Der Führende Max Verstappen scheiterte an einem Reifenschaden. "Ich machte mir keine Sorgen um meine. Ich wäre nach meinem späten ersten Stopp der letzte gewesen, dem sie um die Ohren fliegen." Lewis Hamilton verabschiedete sich beim Neustart nach der Rotphase vom Podest. Der Weltmeister verbremste sich in Kurve eins. Für einen Moment dachte Vettel sogar an den Sieg. Im Gegensatz zum späteren Sieger Sergio Perez hatte er für den Sprint über zwei Runden sogar frische Softreifen statt gebrauchter. "Ich wollte dranbleiben, in der Hoffnung, es ergibt sich eine Möglichkeit. Doch Sergio war zu schnell."

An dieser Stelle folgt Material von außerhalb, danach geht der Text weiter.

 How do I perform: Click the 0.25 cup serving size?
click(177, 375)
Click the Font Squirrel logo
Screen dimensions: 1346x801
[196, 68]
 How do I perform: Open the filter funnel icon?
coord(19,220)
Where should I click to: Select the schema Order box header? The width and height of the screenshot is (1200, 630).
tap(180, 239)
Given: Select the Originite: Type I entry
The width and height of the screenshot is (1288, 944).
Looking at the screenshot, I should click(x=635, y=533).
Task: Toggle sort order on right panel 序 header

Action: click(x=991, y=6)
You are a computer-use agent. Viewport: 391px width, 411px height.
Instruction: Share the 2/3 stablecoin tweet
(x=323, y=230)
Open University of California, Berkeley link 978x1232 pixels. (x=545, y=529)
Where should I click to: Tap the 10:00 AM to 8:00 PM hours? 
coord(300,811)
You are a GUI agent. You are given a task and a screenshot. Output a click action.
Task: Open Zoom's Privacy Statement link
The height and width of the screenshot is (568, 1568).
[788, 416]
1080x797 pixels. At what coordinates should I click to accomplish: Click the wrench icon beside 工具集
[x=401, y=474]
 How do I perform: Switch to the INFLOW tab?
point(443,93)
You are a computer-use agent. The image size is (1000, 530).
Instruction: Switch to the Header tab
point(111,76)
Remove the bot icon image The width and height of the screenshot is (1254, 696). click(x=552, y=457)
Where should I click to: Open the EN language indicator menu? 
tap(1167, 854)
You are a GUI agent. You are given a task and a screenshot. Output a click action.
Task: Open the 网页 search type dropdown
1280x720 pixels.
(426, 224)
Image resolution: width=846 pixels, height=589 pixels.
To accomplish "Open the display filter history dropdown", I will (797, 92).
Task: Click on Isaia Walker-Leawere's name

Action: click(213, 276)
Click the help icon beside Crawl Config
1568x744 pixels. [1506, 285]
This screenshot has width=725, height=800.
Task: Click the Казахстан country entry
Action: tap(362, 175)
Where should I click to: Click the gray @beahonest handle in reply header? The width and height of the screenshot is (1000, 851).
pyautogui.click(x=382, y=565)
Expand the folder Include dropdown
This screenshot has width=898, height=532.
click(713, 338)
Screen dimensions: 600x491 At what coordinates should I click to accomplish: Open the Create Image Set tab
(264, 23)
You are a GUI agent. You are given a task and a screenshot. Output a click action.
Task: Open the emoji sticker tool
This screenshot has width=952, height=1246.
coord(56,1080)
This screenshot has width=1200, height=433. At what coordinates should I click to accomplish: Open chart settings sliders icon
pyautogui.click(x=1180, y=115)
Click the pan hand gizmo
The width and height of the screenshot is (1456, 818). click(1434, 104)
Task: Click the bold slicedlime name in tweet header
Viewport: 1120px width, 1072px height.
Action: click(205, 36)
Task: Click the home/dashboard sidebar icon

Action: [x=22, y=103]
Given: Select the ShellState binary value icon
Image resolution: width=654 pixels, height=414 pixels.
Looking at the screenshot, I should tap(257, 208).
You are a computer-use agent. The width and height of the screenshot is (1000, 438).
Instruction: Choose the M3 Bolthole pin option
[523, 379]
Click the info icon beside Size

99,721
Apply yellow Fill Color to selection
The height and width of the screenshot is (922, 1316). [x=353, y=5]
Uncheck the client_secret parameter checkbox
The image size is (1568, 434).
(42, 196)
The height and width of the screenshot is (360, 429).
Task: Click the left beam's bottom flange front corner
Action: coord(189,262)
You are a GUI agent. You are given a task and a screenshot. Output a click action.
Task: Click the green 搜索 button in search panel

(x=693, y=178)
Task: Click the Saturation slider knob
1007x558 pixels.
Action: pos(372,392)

Der zweite Platz schmeckte trotz der verpassten Mini-Chance auf einen möglichen Triumph dennoch gut. Zum zweiten Mal in Serie lieferte Vettel eine Meisterleistung ab – ohne Fehler und mit dem richtigen Gespür für das Rennen. Die zusätzliche Belohung: Die Fans wählten ihn nach Monaco erneut zum Fahrer des Rennens. Nach vier Nullern zu Saisonbeginn hat sich der 33-Jährige mit 28 Punkten in Monaco und Baku zurückgemeldet. Er ist auf dem Weg, den alten Vettel zu reaktivieren.

Wie gut ist Aston Martin wirklich?

Aston Martin verzeichnet mit seinem Auto Fortschritte. Wie groß diese tatsächlich sind, wird aber erst das nächste Rennen zeigen. In Paul Ricard kehrt die Formel 1 auf eine gewöhnliche Rennstrecke zurück. Die verwinkelten Stadtkurse mit langsamen Kurven schmeckten dem AMR21. Kurze Radien verlangen weniger nach gleichmäßigem Anpressdruck. Schwankungen beim Abtrieb zählte in den ersten vier Rennen zu den Baustellen des Teams. Dazu half auf dem Stop-and-Go-Kurs von Aserbaidschan auch der kraftvolle Mercedes-V6-Turbo. Auf den Stadtkursen kam der Aston Martin auf Speed – und noch etwas hat sich geändert. "Es war anders herum als sonst. Normal sind wir in der Qualifikation stärker als im Rennen."